Shhh!
Few components of healthcare design, whether it is the design of physical space or of internal processes and procedures, are as difficult to achieve as noise control. Despite facility type or size, it's a daily challenge.
The inherent sounds that go along with delivering care are tough to tackle and can include everything from conversations between patients and staff, to the beeps and buzzes of machines, to the sounds of carts and equipment wheeling across corridors.
And yet the number of challenges associated with keeping hospitals and other facilities quiet are likely matched by the number of benefits that accomplishing that goal provides.
There’s the obvious, of course: patient satisfaction and battling the trend of "pay for performance." But there’s also the connection that’s been found between noise levels and clinical outcomes.
To help stifle the problem, The Beryl Institute and the Making Hospitals Quiet program partnered to conduct a joint research study that yielded a recently released white paper, “Charting a Course to Quiet: Addressing the Challenge of Noise in Hospitals,” by Jason A. Wolf, PhD, executive director, The Beryl Institute, and Gary S. Madaras, PhD, director, Making Hospitals Quiet.
The project was initiated in response to findings of The Beryl Institute’s 2011 benchmarking study, "The State of Patient Experience in American Hospitals," in which the number one response by those asked what the top priorities were for their organization’s patient experience efforts was noise reduction.
As part of this recent effort, more than 240 hospitals were surveyed regarding their own efforts to reduce noise, asking them the following:
- What processes are hospitals putting in place to address this issue?
- How are they structuring their efforts?
- Where in their facilities are they focusing their attention?
- What kind of success are they realizing?
Of the respondents, 90% have recognized that a noise problem exists, but only 66% have dome some assessment of their existing environment to better understand the issues, while fewer than 60% have initiated some part of a noise plan.
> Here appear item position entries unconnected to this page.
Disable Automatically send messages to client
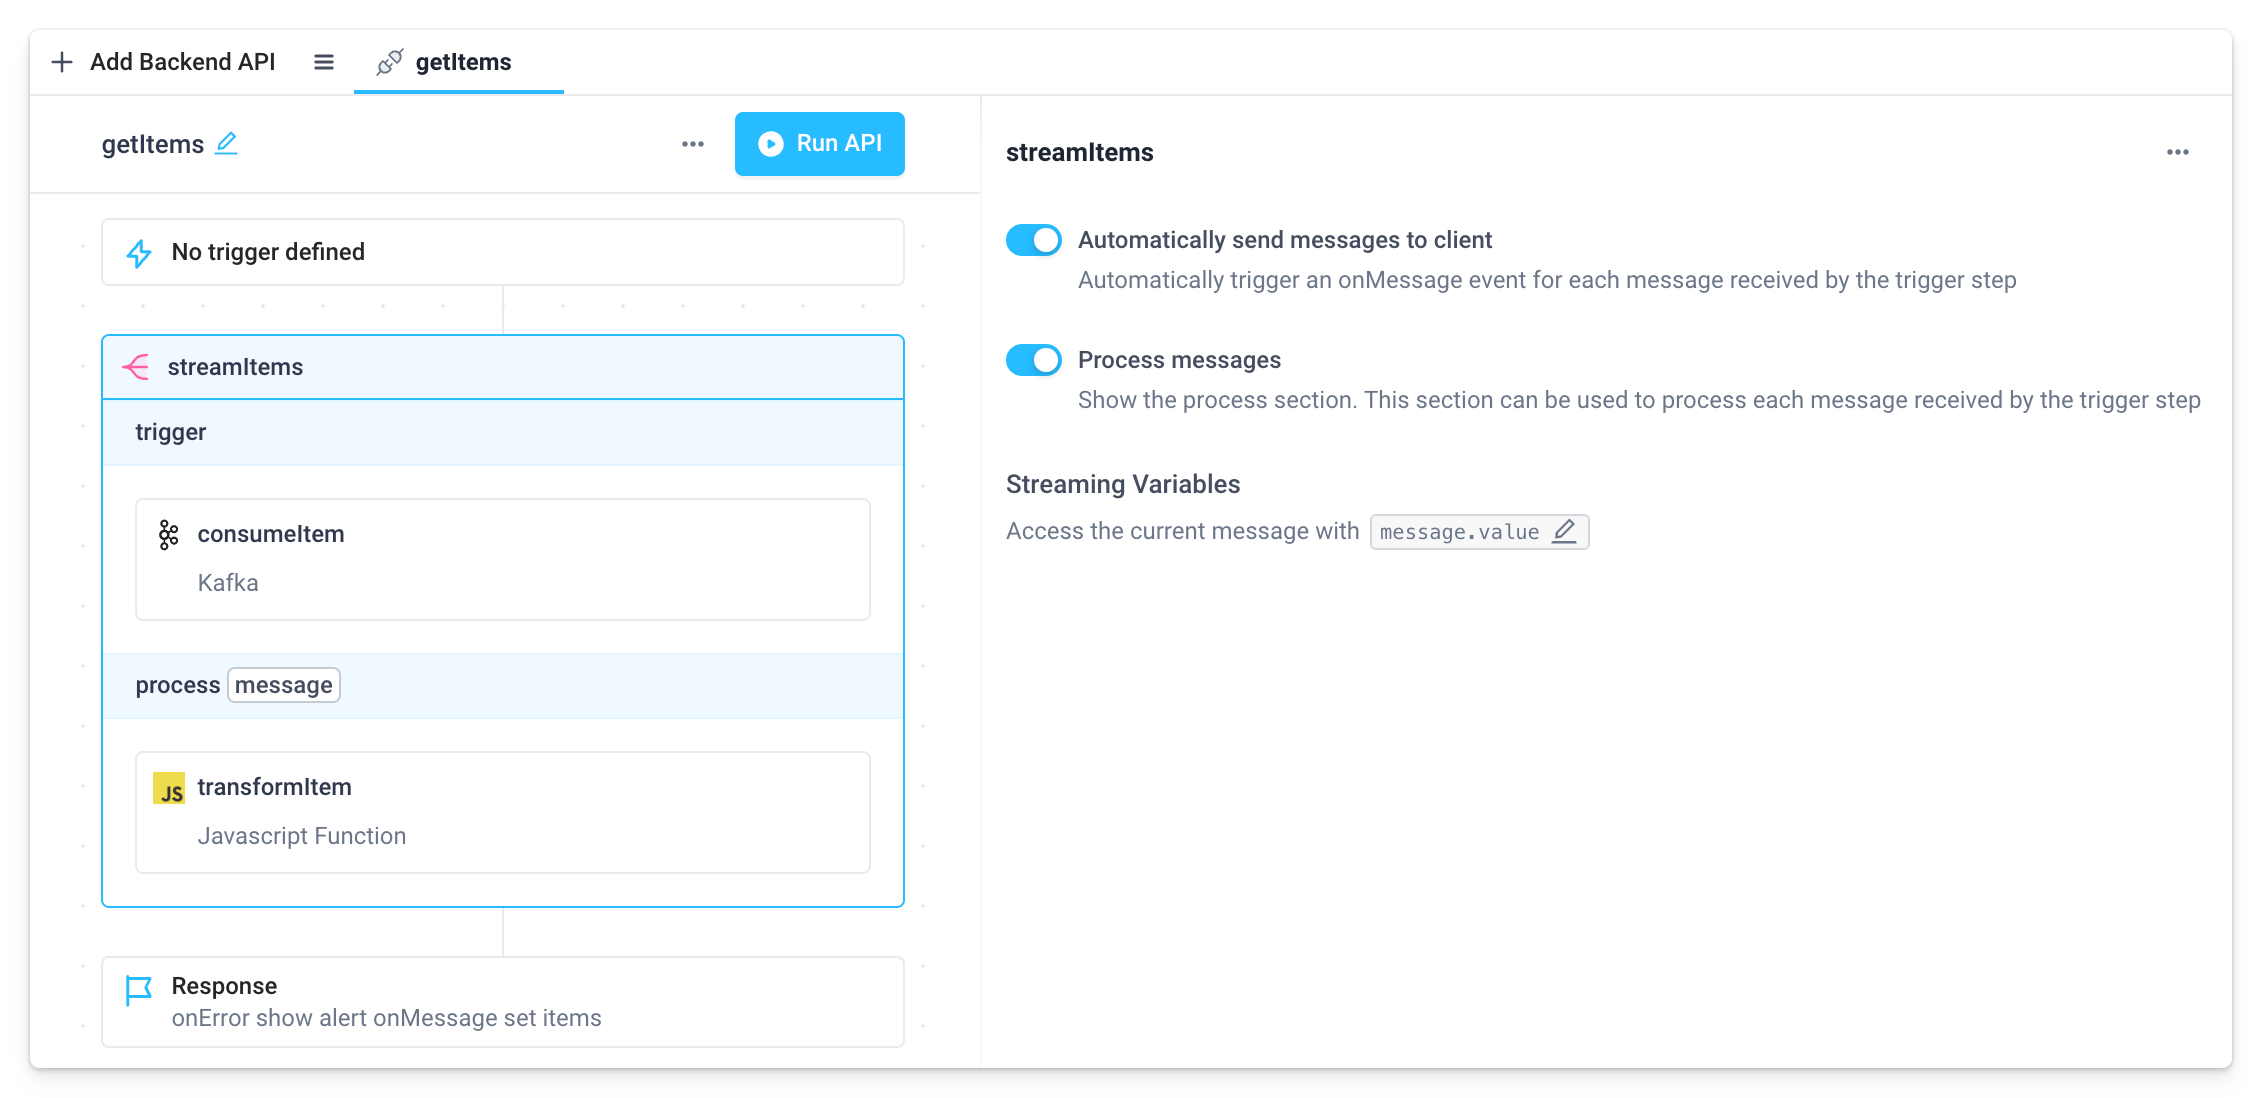Image resolution: width=2262 pixels, height=1098 pixels. [1034, 240]
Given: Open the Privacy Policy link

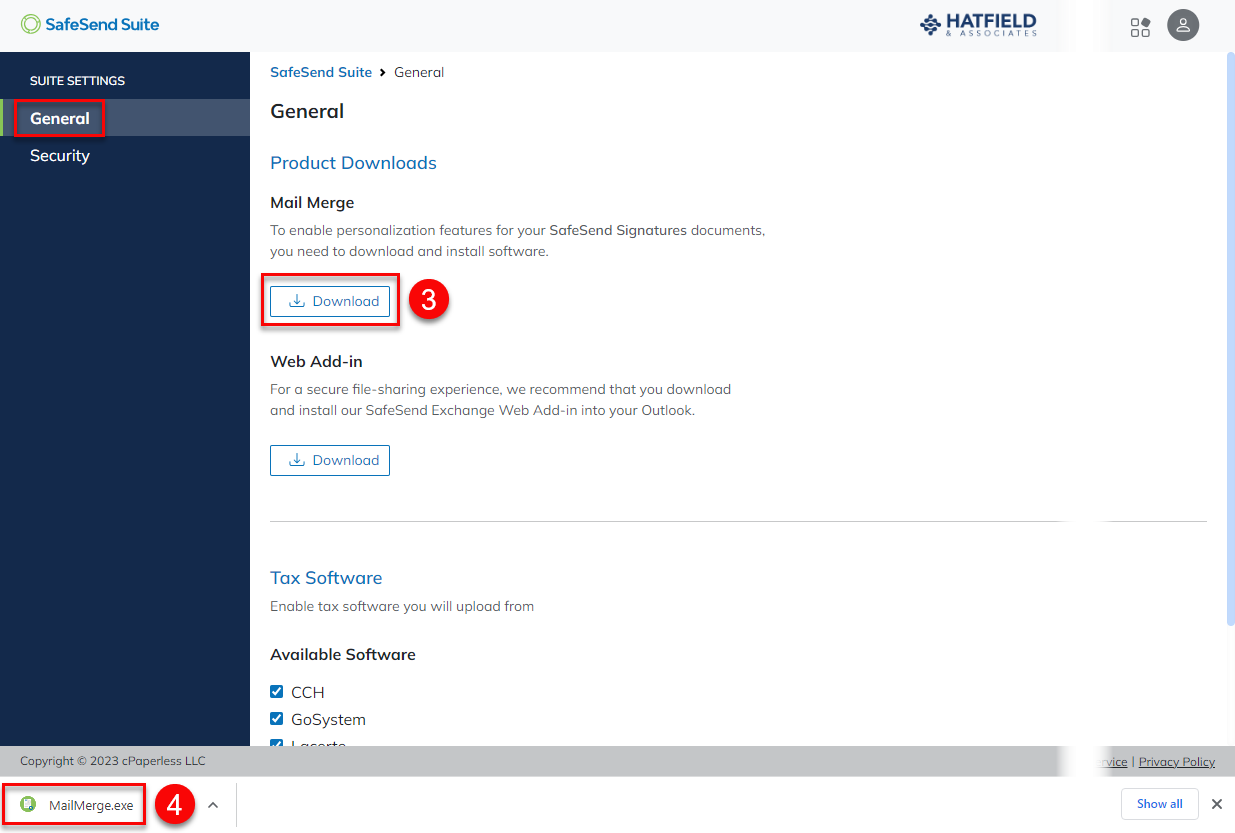Looking at the screenshot, I should coord(1176,761).
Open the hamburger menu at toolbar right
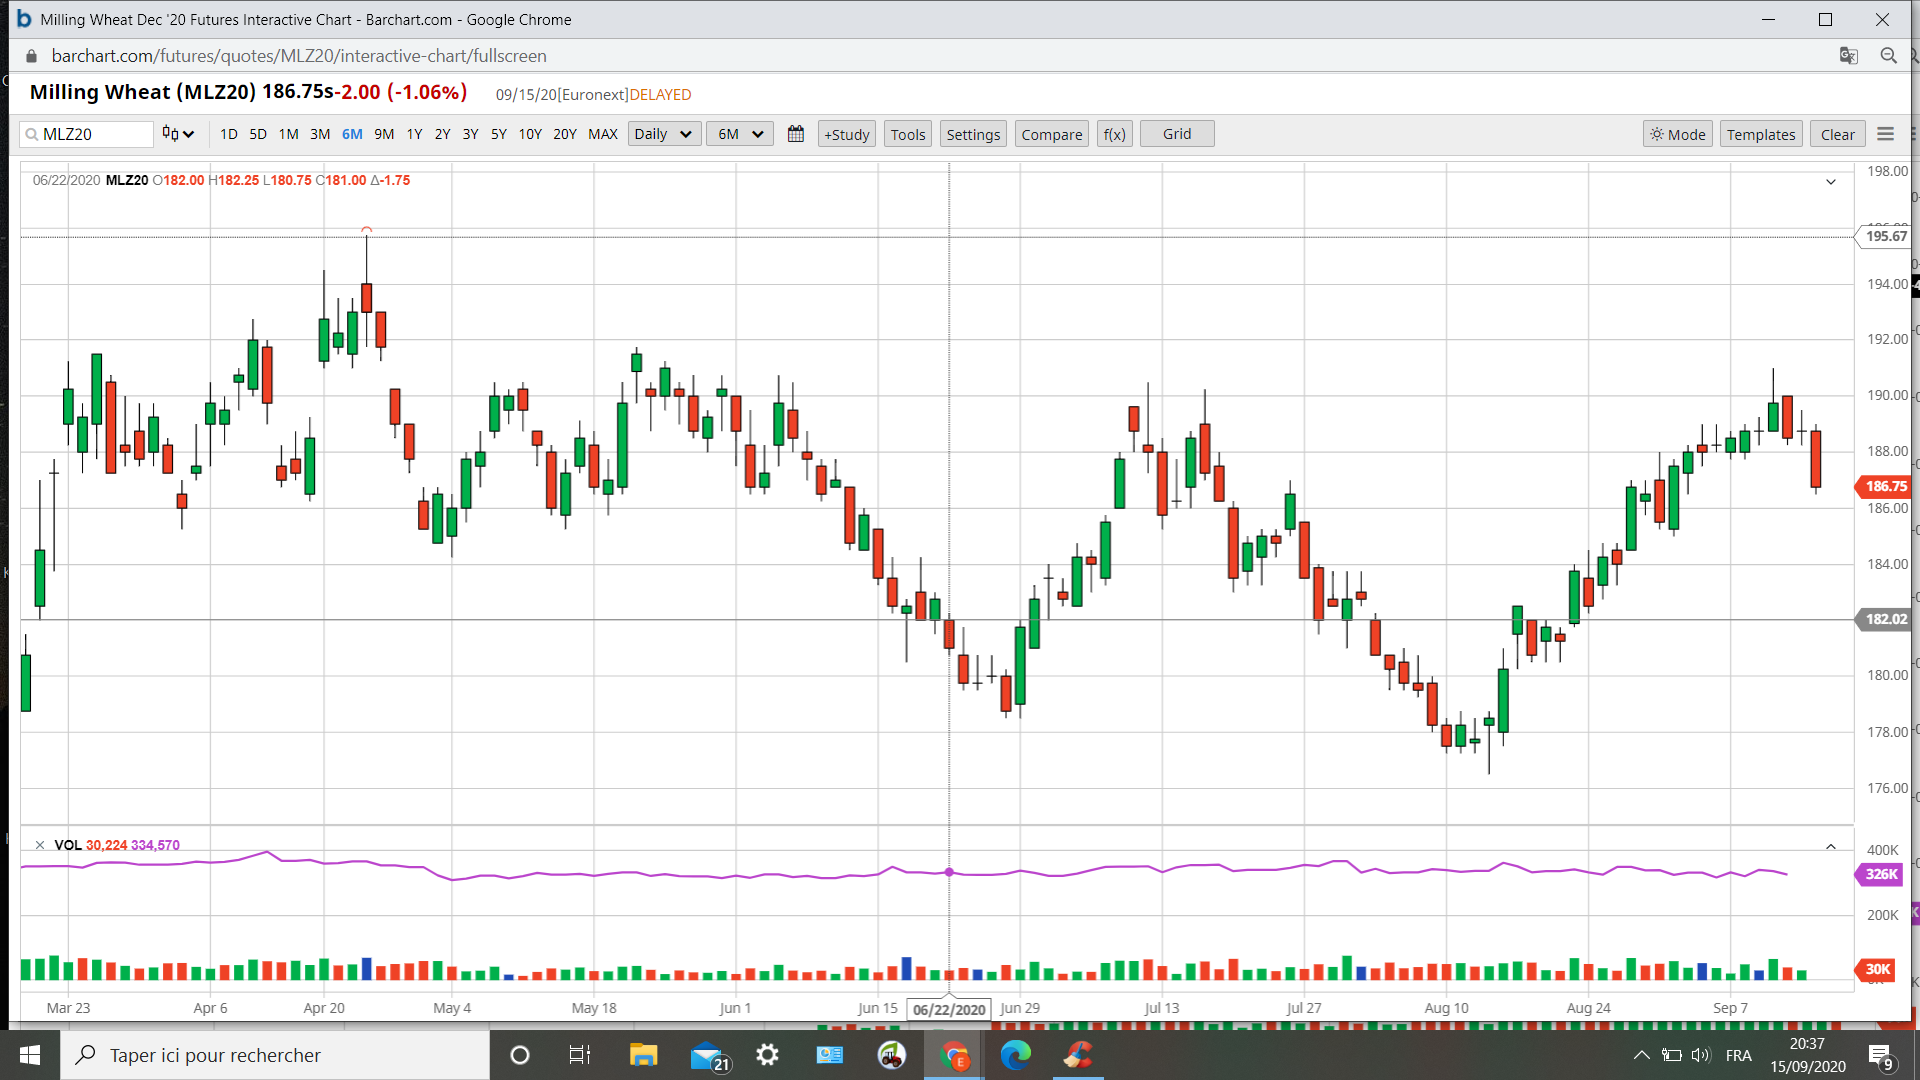This screenshot has height=1080, width=1920. 1885,134
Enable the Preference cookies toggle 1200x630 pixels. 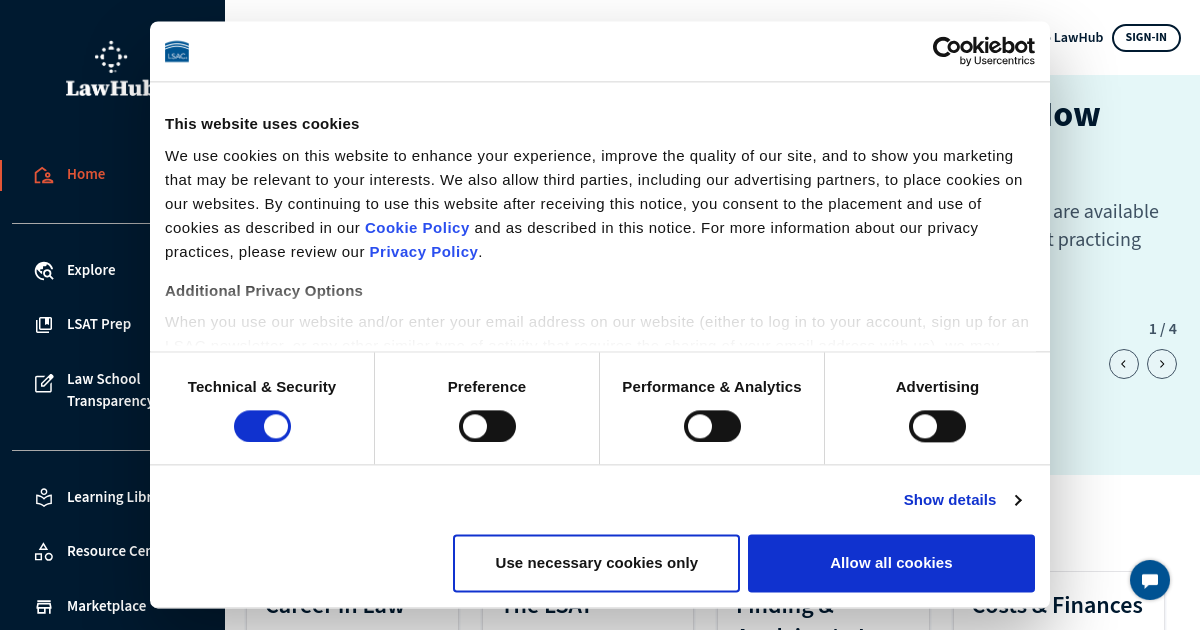[x=487, y=426]
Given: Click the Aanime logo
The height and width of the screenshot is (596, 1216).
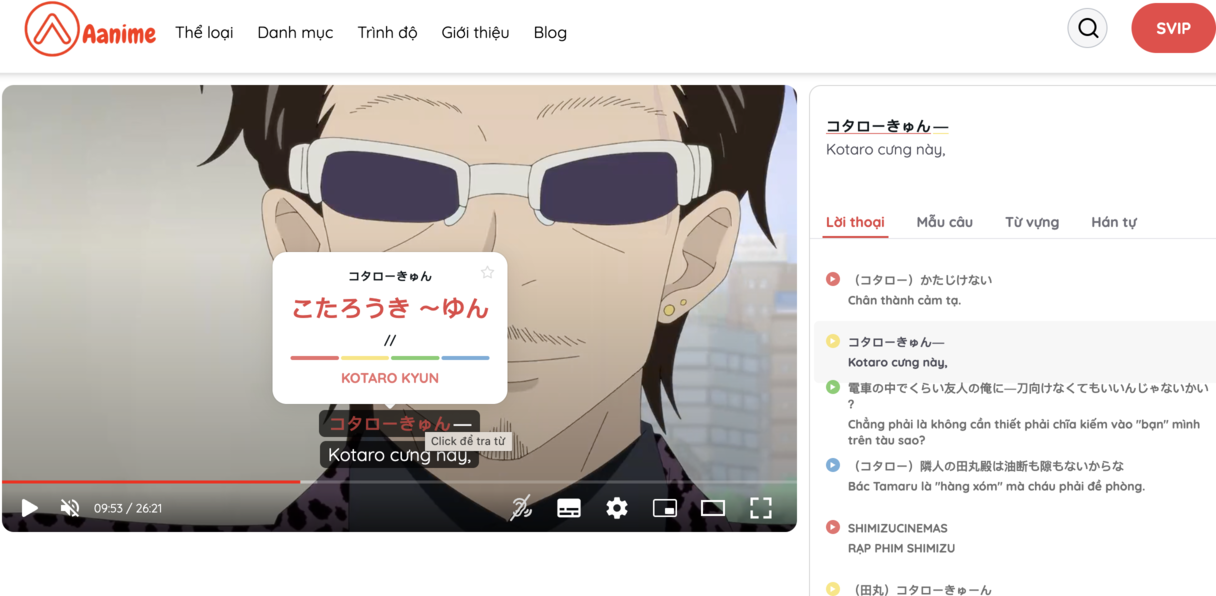Looking at the screenshot, I should coord(90,30).
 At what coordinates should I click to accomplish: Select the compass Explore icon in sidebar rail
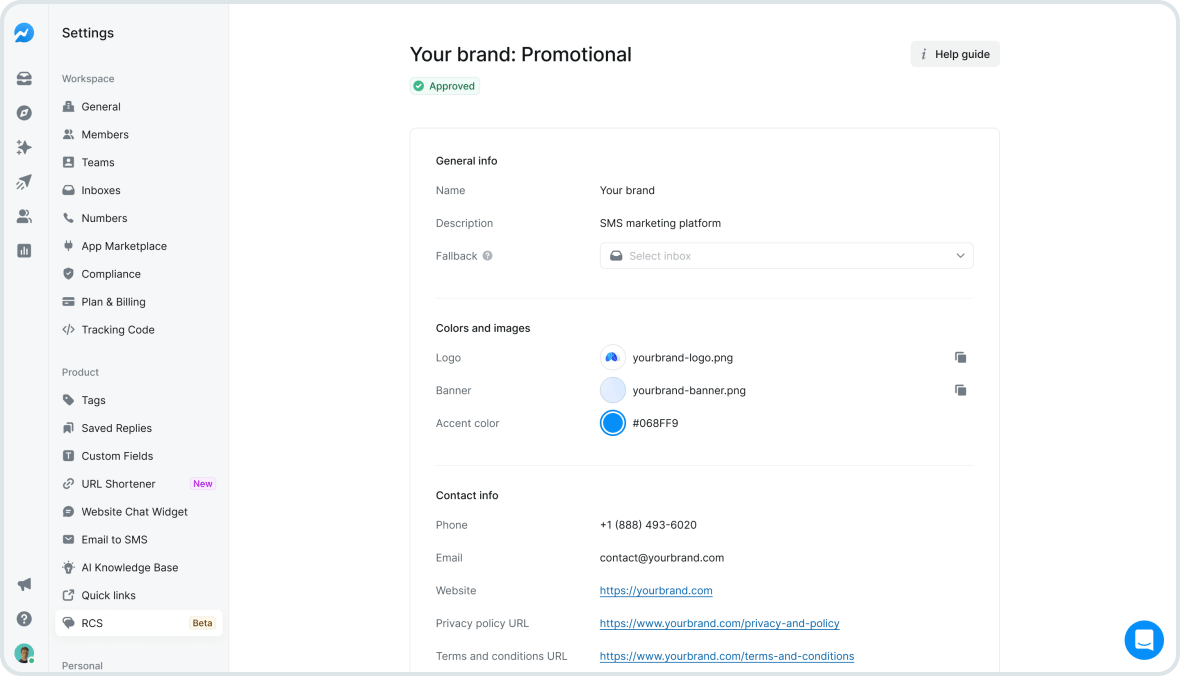point(24,112)
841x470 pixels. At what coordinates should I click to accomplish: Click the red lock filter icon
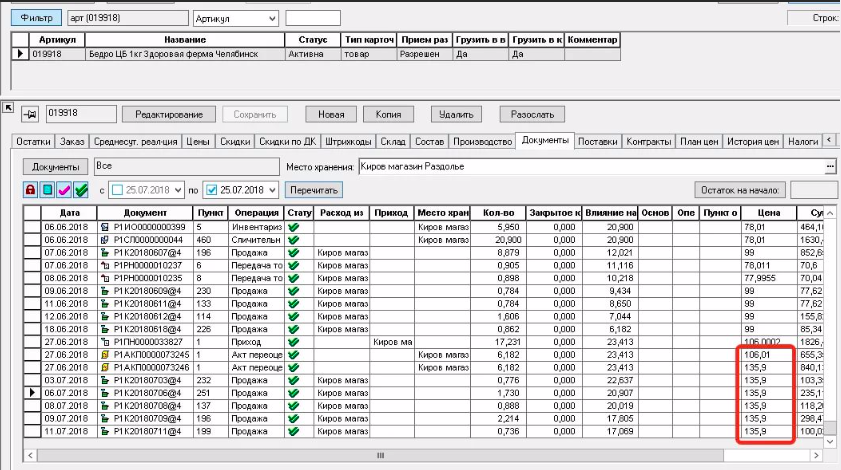coord(32,190)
While a majority of respondents (more than 65%) indicated they were motivated by the primary driver of patient satisfaction and Hospital Consumer Assessment of Healthcare Providers and Systems (HCAHPS) to address noise issues, 64% responded that roadblocks to addressing the issue were encountered thanks to higher or differing priorities, as well as 50% reporting a lack of leadership.
And for those actively working to solve the problem, the top-reported challenge encountered in the process was behavior change and culture.
While there may not be a budget in place for new acoustical panels or a shift to decentralized nursing stations, getting buy-in from the top down to think about the auditory environment and the effect every person can have on it, as well as what kind of feasible plan can be put into place, sounds like a pretty decent start.